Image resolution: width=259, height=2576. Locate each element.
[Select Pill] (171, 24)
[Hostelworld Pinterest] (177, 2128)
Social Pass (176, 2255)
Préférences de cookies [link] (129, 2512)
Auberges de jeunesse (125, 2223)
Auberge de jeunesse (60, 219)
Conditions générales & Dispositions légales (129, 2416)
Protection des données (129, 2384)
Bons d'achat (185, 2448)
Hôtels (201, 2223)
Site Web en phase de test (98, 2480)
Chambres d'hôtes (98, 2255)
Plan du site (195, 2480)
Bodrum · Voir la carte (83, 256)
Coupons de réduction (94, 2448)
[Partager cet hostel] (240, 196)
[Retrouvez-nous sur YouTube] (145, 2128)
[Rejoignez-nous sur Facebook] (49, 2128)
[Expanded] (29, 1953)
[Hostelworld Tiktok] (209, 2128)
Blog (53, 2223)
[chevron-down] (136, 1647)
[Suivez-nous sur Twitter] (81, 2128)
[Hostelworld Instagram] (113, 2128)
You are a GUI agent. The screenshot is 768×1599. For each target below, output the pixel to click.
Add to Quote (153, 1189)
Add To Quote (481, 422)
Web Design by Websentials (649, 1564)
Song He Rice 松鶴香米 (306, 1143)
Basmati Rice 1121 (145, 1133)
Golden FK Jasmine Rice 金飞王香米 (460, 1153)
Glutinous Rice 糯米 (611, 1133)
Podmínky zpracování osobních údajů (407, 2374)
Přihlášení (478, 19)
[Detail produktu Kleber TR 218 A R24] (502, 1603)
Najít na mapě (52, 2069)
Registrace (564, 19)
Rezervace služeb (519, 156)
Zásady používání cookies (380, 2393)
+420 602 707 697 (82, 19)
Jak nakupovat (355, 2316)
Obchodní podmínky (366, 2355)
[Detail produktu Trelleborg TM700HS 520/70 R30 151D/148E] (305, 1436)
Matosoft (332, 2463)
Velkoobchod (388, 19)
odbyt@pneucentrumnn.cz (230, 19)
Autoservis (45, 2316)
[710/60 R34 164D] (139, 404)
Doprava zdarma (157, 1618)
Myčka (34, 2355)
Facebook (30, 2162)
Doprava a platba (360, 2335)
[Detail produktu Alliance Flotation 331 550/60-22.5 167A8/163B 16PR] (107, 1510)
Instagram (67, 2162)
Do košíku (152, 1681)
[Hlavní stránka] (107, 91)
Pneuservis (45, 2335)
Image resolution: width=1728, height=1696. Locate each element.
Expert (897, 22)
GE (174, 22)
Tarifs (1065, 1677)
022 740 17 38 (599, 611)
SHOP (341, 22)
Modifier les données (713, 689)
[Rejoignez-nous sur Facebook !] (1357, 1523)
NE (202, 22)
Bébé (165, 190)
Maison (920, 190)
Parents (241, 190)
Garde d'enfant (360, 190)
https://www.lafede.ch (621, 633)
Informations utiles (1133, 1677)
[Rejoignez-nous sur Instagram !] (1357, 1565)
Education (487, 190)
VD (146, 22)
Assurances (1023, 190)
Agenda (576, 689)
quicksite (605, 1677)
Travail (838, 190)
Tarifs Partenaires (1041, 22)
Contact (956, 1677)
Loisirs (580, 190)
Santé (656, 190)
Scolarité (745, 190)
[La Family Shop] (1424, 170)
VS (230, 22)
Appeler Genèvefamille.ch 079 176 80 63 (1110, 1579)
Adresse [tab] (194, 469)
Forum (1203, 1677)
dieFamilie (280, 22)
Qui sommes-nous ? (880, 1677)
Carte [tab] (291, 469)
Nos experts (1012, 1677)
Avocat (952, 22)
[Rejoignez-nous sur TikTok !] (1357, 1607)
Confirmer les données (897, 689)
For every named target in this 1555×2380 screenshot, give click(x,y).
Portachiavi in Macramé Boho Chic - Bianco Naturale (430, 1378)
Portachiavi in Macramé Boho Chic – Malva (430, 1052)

^^^^^^^^^^^^^^^^

*What you have to do*: Read the data above. Pull out each line in which the string "element" appears.

*Output for this task*:
Image resolution: width=259, height=2576. Locate each element.
Image resolution: width=1728, height=1696. Locate each element.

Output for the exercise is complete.